(Task to complete) Please count the lines in the records below that contain the word "people" and give only that number.

(Listed entries)

------

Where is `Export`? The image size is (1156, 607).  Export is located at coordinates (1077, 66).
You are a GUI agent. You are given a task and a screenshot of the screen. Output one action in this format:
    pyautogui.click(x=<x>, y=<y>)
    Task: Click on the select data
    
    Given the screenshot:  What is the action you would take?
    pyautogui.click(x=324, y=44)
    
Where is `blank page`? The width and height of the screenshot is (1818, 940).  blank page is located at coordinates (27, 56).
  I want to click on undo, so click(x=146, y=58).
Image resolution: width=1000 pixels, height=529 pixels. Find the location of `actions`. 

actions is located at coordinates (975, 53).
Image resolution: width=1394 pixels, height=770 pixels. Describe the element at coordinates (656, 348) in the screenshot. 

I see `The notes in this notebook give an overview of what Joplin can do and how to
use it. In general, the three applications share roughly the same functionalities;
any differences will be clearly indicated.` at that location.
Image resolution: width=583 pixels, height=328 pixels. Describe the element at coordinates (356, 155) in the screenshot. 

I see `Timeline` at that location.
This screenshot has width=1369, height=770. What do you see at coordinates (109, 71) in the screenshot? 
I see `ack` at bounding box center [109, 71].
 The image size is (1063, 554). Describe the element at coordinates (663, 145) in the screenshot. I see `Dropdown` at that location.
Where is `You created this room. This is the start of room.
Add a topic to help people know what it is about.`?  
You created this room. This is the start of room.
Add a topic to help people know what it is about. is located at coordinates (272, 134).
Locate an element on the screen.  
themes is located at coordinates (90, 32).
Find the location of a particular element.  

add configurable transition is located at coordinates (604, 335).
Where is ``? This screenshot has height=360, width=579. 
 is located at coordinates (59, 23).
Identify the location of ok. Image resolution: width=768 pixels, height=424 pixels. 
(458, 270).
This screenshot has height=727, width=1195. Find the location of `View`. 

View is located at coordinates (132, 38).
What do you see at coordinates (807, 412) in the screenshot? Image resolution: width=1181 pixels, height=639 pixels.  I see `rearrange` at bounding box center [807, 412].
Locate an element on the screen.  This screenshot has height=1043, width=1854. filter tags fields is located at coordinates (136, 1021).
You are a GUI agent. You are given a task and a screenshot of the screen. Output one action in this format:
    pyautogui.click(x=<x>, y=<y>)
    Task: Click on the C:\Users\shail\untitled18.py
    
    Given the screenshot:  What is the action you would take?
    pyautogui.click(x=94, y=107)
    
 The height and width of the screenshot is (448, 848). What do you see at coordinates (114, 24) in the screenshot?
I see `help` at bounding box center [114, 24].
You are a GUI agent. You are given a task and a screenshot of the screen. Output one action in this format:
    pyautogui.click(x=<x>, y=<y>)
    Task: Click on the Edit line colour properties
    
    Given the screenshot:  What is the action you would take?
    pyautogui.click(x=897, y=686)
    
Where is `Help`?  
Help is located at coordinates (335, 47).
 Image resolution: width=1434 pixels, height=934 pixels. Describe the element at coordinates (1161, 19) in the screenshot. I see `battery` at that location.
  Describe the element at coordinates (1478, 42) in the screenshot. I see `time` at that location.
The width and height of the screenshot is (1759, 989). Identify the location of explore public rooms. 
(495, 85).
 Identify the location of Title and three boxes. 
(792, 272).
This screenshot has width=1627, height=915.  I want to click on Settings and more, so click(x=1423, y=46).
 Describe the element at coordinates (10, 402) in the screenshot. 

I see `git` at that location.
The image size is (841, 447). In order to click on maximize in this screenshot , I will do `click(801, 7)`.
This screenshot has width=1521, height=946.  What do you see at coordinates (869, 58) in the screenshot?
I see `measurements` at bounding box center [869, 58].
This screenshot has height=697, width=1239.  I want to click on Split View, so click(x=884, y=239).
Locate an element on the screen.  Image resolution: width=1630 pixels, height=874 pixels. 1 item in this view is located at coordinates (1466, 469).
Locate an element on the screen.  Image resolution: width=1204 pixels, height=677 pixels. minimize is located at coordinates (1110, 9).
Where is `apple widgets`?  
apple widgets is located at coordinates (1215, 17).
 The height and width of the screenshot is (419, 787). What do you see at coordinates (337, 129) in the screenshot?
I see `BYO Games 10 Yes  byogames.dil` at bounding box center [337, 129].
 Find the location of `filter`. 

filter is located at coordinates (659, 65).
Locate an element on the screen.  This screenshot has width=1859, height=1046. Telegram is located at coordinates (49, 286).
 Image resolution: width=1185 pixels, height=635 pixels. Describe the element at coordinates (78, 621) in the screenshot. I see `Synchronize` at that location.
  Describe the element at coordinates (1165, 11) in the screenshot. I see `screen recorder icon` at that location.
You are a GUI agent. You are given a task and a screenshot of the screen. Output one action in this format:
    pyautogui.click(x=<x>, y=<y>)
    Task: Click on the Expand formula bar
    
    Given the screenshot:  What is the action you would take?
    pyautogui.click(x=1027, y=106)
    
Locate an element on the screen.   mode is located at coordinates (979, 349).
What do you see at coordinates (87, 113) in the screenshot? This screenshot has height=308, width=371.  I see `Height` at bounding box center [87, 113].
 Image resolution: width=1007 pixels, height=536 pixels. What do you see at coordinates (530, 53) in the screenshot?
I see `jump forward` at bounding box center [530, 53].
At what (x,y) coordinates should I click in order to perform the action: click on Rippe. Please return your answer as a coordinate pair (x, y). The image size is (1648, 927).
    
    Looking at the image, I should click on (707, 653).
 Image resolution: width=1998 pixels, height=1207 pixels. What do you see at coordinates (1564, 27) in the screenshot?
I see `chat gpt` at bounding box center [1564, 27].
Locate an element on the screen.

------

(Solution) 2